If people like that came up with a flying car, you'd have to insert IoT probes into every one of your bodily orifices, feeding the great advertising maw with data, before you could even start the engine. Like that wheel-you-sit-in in that South Park episode.
The ambition and imagination of the public stems from the fact that they aren't bounded by the "how can I further monetize my existing platform to wring a few more dollars from fools" Silly-Con Valley mindset. In the valley it's gone full circle from "I made a neat app but how can I make money from it?" to "How can I attract more people who will give me free data to sell to advertisers?"
The zombie apocalypse is already here. Most people were caught unaware as their brains were sucked out through a touchscreen.
"hold up their phones and have a regular video call where they can see their actual friends?"
Do people actually use video calling? I've only ever used it to speak to far-flung friends and family there is no chance I can see in person in the near future - I don't think I've ever had an actually mobile video call. Hell, hasn't voice calling fallen off a cliff?
Virtual spaces sounds like an amazing utopian idea, it's just a shame you have to let real people in who spoil it all. Perhaps someone like Greg Gopman can pop up and suggest a terrible solution that can be hyped for a couple of weeks.
I actually know lots of people (myself included) with friends / family in other cities / states / countries that do video calling on mobile phones using Skype.

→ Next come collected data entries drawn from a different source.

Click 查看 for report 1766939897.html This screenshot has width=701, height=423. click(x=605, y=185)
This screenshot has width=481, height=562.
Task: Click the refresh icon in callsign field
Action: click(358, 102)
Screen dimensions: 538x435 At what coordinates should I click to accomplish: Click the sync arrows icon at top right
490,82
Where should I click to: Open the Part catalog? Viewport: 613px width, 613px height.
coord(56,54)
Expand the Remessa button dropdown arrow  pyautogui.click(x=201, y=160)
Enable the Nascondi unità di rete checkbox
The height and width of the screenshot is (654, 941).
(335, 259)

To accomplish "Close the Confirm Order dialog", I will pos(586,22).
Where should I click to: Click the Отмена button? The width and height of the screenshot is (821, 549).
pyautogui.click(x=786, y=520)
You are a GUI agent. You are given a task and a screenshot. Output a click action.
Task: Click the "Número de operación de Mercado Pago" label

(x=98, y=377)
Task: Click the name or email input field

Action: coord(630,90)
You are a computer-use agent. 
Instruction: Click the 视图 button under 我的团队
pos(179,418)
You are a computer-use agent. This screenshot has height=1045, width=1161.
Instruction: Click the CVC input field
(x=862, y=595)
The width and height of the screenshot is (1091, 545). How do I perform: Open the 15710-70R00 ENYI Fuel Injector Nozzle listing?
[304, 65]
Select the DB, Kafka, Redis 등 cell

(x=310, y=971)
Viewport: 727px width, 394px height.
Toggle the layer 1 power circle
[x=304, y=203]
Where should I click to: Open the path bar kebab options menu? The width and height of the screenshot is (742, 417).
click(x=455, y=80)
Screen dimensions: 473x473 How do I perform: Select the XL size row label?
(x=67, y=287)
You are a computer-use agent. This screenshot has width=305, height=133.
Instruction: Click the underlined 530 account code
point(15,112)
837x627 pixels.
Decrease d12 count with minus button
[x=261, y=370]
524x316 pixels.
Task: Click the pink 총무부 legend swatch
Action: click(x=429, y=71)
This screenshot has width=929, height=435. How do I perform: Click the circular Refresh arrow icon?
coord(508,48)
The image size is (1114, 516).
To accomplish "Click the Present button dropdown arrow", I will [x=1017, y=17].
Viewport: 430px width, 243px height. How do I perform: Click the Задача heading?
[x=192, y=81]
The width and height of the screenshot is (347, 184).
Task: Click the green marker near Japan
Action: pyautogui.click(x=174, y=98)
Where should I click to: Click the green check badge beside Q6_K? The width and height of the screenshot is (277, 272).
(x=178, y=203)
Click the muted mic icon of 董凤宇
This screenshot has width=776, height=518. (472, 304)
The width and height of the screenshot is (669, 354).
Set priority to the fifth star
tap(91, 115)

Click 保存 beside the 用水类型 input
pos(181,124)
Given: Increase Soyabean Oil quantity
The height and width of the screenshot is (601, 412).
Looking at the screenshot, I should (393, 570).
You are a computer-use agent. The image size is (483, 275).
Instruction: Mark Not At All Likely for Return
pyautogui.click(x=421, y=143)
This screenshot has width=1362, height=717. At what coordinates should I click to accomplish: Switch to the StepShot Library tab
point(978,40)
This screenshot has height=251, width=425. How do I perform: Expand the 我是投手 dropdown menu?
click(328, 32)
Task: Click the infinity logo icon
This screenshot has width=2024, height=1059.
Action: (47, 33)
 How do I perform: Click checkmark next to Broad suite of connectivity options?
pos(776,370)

Basically just as easy to use as doing a voice call and more fun then texting when you have time for a quick chat.
Virtual spaces are great for when you want to anonymously let your freak flag fly with other like minded adults who would also prefer to stay anonymous & safe while engaging in ones preferred fantasy.
So NOT a facebook run virtual space then...
Flying cars aside we get to endure constant IoT / AI / Bot hype instead, because most of the media is shallow or has been inducted into a tech cult.
Yet we're all still hoovering where bots can't reach, manually cleaning bathrooms, changing bed-sheets and home cooking, with no AI / Robots in sight. So why is big-media not scrutinizing the cr@p IoT products on offer?
The tech bubble has samey thinking execs that are way overpaid and even more lost. I want the Jetson's leisure lifestyle and linking to a smartphone or having a fridge with a screen, isn't it. I want to be able to say to an IoT device:
* Did you cook the dinner?
* Did you do the washing up after?
* How about cleaning the bathrooms?
* Changed the bed sheets yet?
* Done with that? Bring out the Pal-V!
Reading this article about MZ and FB, I'm reminded of something from over 20 years ago: CompuServe WorldsAway....
I found this website that shows some of the info - I'm sure a trawl of your fav search engine will find more.
http://www.digitalspace.com/avatars/book/fullbook/chwa/chwa1.htm
"target" another service at the most reactionary and least experienced demographic. "raise awareness" of the things that empower the Powerful and leave out the things that lead to independence.
Kids buried in hoodies and headphones, only able to see what's right in front of them, and the big market is taking over that small window with their own "augmented" versions of reality.
Keep em busy with BS, distracted with Issues, tell them they're Relevant and Empowered even while removing relevance and power, and allow them some useless "venting" and give them something to blame all their issues on.
Huxley is Social Media Moguls' instruction manual.